Re: Random sample flow step not very random

Phillip_Wild
Level 10

Random sample flow step not very random

Hi everyone

A question about using Random Sample as a flow step. I had a flow step that looks like this:

Add to List

Choice 1: Random Sample is 50 - add to List A

Default: Add to List B.

We then used those lists to report on bookings, as an A/B test.

So here's the weird thing. We have a custom field in Salesforce called "Agency Secondary". I grouped the people in each list by this, and here's a sample of what I see:

Agency SecondaryList AList B
Agency 10650
Agency 210550
Agency 32460
Agency 40116

This does not look very random to me! My guess is that Marketo is taking large chunks of my total list and then allocating then to lists in, say,  1,000 person chunks. Not cool.

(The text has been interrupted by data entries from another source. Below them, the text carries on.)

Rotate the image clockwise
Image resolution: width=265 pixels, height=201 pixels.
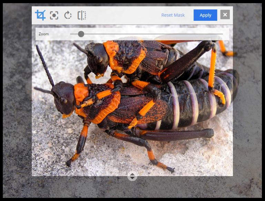(68, 15)
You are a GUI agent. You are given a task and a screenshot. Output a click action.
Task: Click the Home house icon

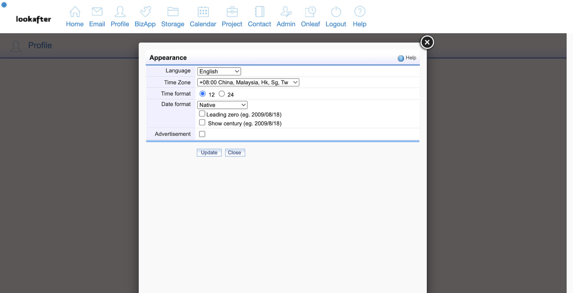coord(75,12)
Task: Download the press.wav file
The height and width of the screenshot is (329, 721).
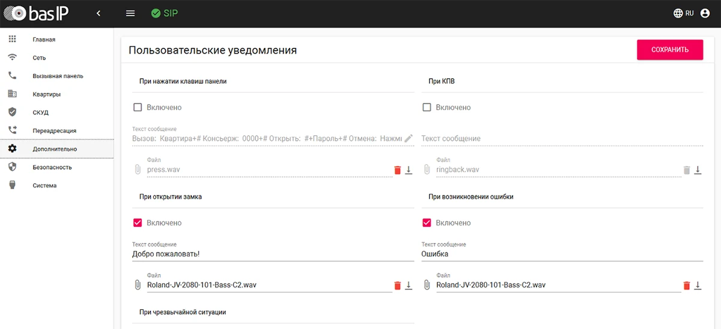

What should I be seeing here, and is there any way I can make this closer to random? I know that "random" is an interesting topic in computing so it's never going to be truly random, but the above seems a bit ridiculous to me. That's fine if you have consumers where different people in a given chunk of 1,000 shouldn't show similar behaviour, but at a particular travel agency (which is what I'm dealing with) there would be specific booking demographics of clients that could easily sway any A/B test I'm looking to run.

Any ideas?

3 REPLIES 3
SanfordWhiteman
Level 10 - Community Moderator

Re: Random sample flow step not very random

The random sample method is (at least this is the received wisdom) some kind of hash-bucket algorithm. So it's not using a PRNG, that's true. The trend you're seeing here indicates that the hash bucket keys are dependent in some way on that field. But the relationship may be more complex, for example if people were added with those agency values in a particular order?

In any case, you can get a truly random distribution by using a webhook.

Phillip_Wild
Level 10

Re: Random sample flow step not very random

Thanks Sanford....I don't think they would have been added in a particular order, but it's certainly possible.

How would you do it using a webhook? Push out to a service which allocates a value of 0 or 1, randomly?

SanfordWhiteman
Level 10 - Community Moderator

Re: Random sample flow step not very random

One of two ways:

  • Random allocation like you said. No problem with this except it tends toward a 50/50 split but is not guaranteed to be exact.
  • Round-robin allocation, which guarantees a strict 50/50 split (for an even number of leads!) but if in some strange reason the input is already interleaved in the same way, would not change that distribution (i.e. if leads, or widgets in general, are already being round-robined between two stacks before being sent in, then the output would simply mirror that distribution, if that makes sense).